- **YOUR GOAL**
Continue the court ruling on the motion to quash below, starting right after its final paragraph.

Court File and Parties
ONTARIO COURT OF JUSTICE DATE: 2024 08 22 Toronto
BETWEEN:
HIS MAJESTY THE KING IN RIGHT OF ONTARIO (MINISTRY OF LABOUR, IMMIGRATION, TRAINING AND SKILLS DEVELOPMENT)
- AND -
A & L HAMMER WORKFORCE MANAGEMENT INC.
- AND –
LIWAYWAY COLUNA MIRANDA
Before: Justice of the Peace Scarfe
Motion to Quash heard on: July 4, 2024 Reasons for Judgment on Motion to Quash released on: August 22, 2024
Counsel: M. Chin-Yee, Counsel for the Ministry R. Sewani, Counsel for the defendant, Miranda LIWAYWAY
Reasons for Judgment on Motion to Quash
JUSTICE OF THE PEACE SCARFE:
[1] Liwayway Miranda brings a motion to quash certain counts on the Information on the basis that the charges were laid following the expiration of the limitation period. She brings her motion at the end of the trial following this Court’s determination that she is guilty of the offences charged, but before entering the sentencing phase of this proceeding.
[2] Ms. Miranda and her corporation A & L Hammer Inc. were found guilty of 18 counts of Failing to Comply with Orders to pay wages made pursuant to s 103 of the Employment Standards Act, and sections 7 and 24(2) of the Employment Protection for Foreign Nationals Act. My reasons were released on April 18, 2024, and are reported at Ontario (Labour) v. A.L. Hammer Workforce Management (April 18), 2024 ONCJ 192.
[3] The motion was brought very late in the process due to human error. Defence counsel candidly admitted that he did not realize the issue with the limitation periods in this matter until he was preparing for sentencing. He apologized to the Court for this, and I accept his explanation.
[4] S. 36 of the Provincial Offences Act provides the Court with statutory authority to quash an information. If the Application is brought after the initial plea is taken, the Applicant requires leave of the Court. That is the case here.
[5] The Prosecution submits leave ought to be denied on the basis that the defendant should have raised the issue much earlier in the proceedings. She makes a legitimate point when she characterizes the application as “untimely”. Nevertheless, limitation periods are enacted by the legislature for good reason. Informations laid outside the limitation period represent a fundamental defect in the process in that the court lacks jurisdiction to hear the matter. Limitation periods represent an important procedural safeguard for all defendants. In my view, this issue should be decided on its merits, despite the unfortunate timing.
[6] Should I determine that the offences are continuous, the prosecution has not missed the limitation period. If I determine that the offences are not continuous, then many of the counts would be quashed as they fall outside the limitation period.
[7] The Defendant, through her counsel, argues that the offences charged commence and terminate on the first day following the thirty-day grace period provided for in the legislation. Defence Counsel says that once the grace period expires, the defendant is guilty and the offence is complete.

- **ENTRIES SUPPLIED**
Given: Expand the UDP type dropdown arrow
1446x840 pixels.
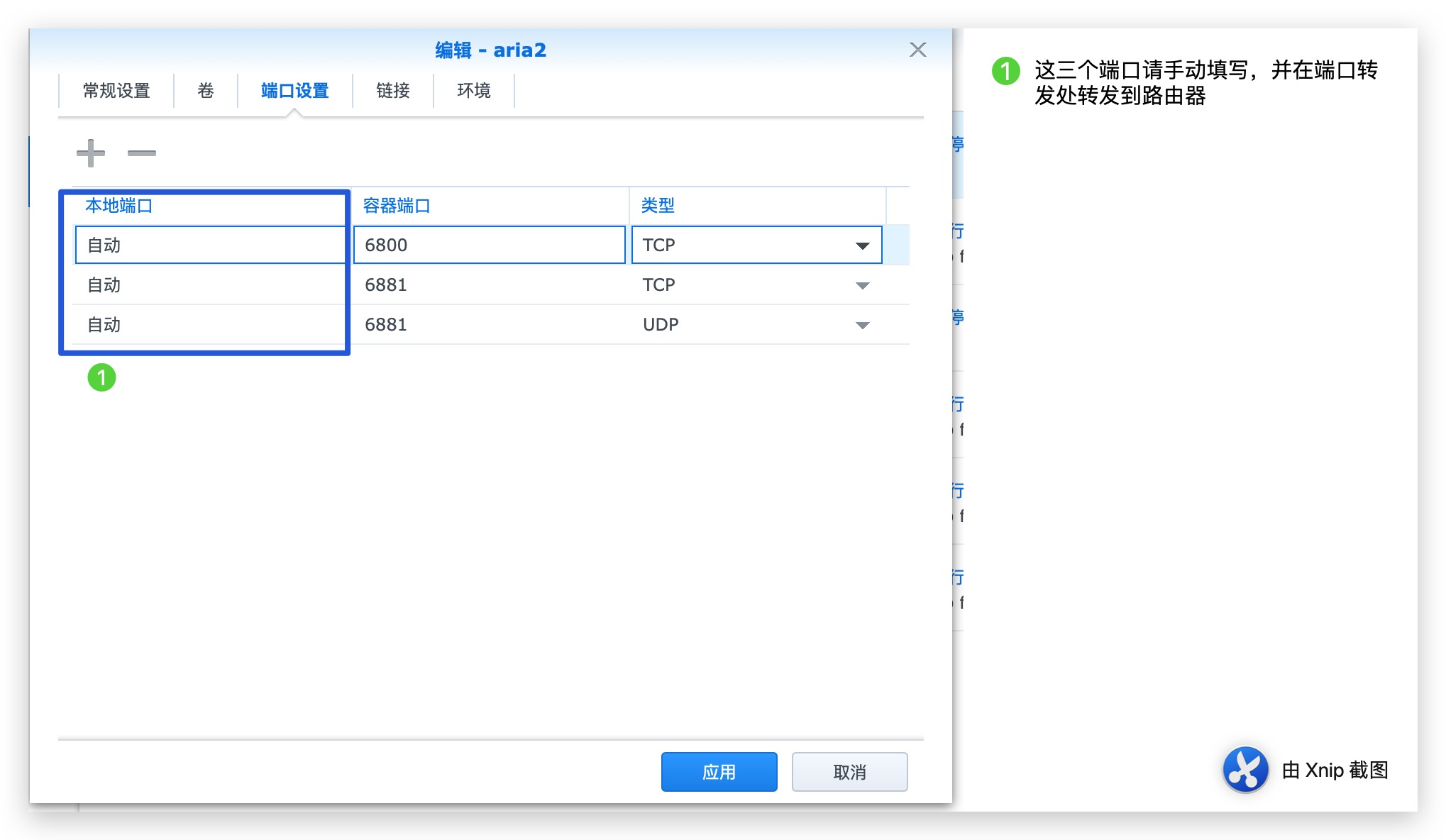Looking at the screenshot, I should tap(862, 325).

==

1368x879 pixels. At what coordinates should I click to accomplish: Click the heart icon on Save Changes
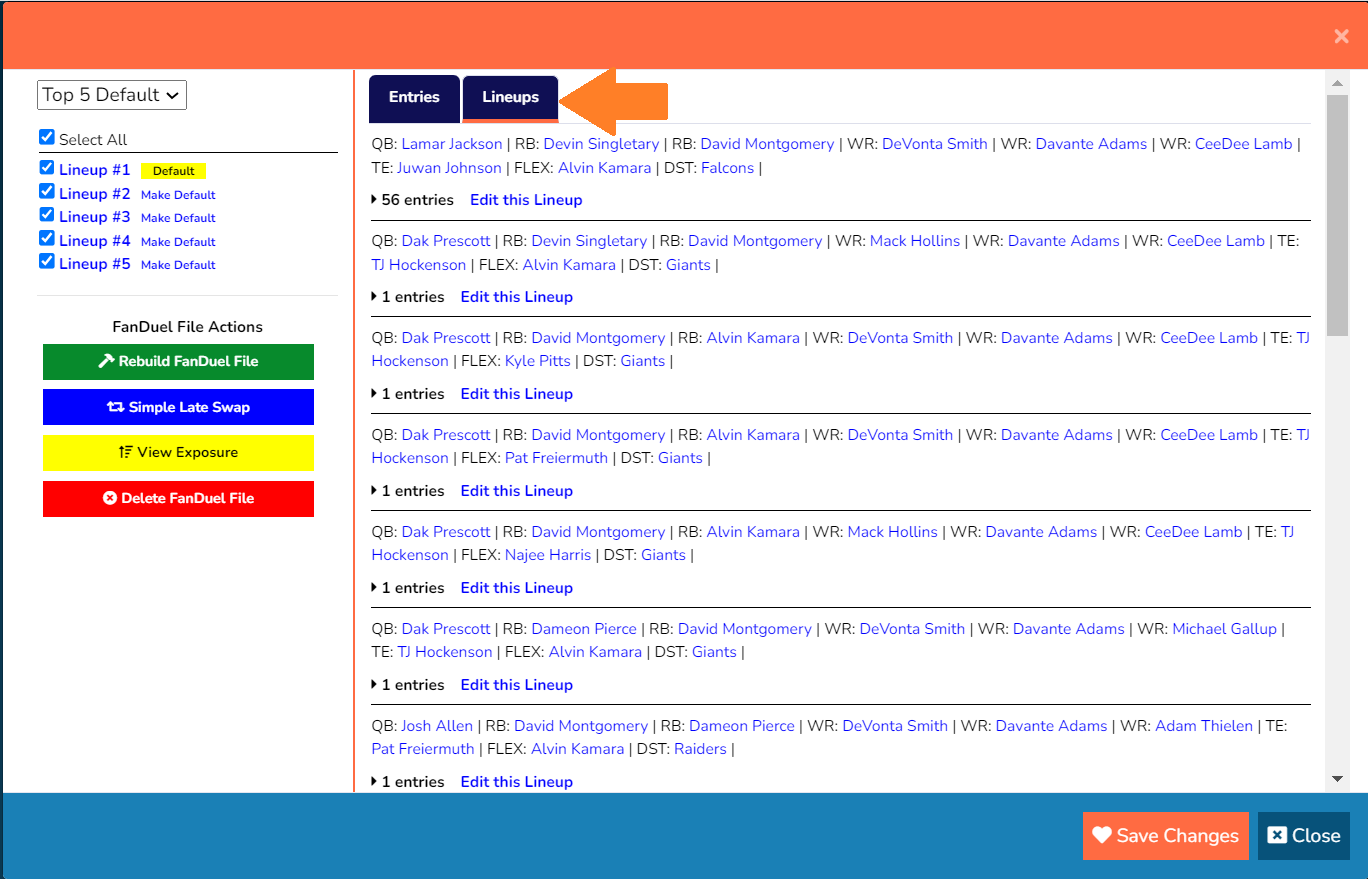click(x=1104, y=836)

- **RESPONSE BELOW**
[8] Defence Counsel also points out that one of the two pieces of legislation in issue, the Employment Protection for Foreign Nationals Act, contains provisions elsewhere in the Act that provide for incremental liability by imposing a specified monetary penalty for each day of violation. Counsel argues that the absence of such provisions should lead me to conclude that the legislature intended to make the offences in question non-continuous through its silence. Counsel cites Justice Grange in the decision of R v Rutherford, 1990 75 C.R. 230, as authority for this proposition. In that case, the court stated at page 236:
It is considerably easier to find a continuing offence where the statute provides for a penalty for every day that the corrective work is not done or the offending activity continues to be done. Such a provision is found in s. 93(11)(c) of the Act, which relates to continued disobedience of an order made under s. 93(5). The juxtaposition of this provision in s. 93(11)(c) to the absence of such a provision in s. 93(11)(b) is significant. Under s. 93(11)(b), there is no mention of a continuing contravention, and on the facts of this case the appellant was engaged to perform specific electrical work. The performance was far from perfect — indeed, in the course of it he has committed two offences — but after the completion of the contracted work his offences are complete.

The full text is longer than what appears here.